> [Task goal] Reproduce only the data from the line containing "Given: Pick the red color swatch" through the line containing "The width and", with "color swatch" changed to "color sample" and nothing else altered.

> [Raw records]
--
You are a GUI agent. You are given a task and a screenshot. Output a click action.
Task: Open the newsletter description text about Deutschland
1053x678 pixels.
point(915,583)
--
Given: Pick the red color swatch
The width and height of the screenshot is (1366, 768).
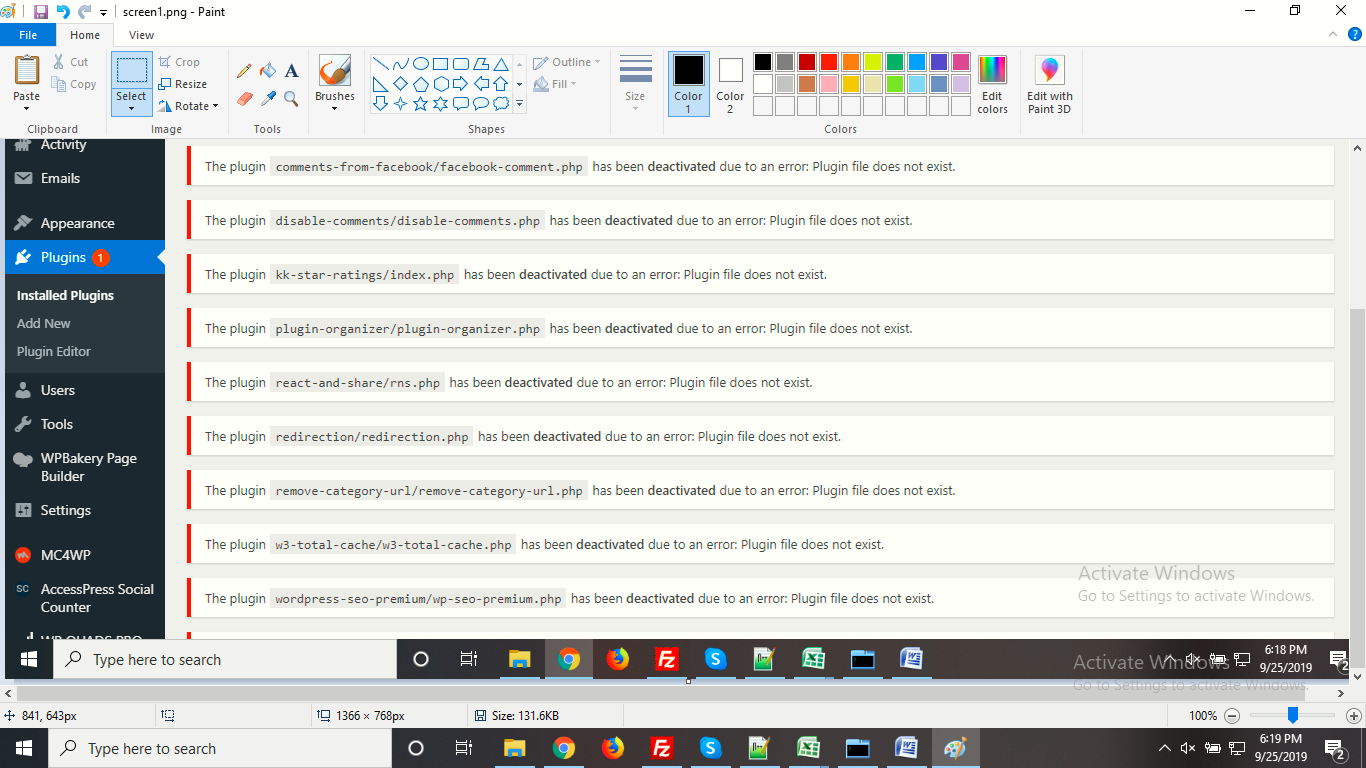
--
> [Output of the exercise]
Given: Pick the red color sample
The width and height of the screenshot is (1366, 768).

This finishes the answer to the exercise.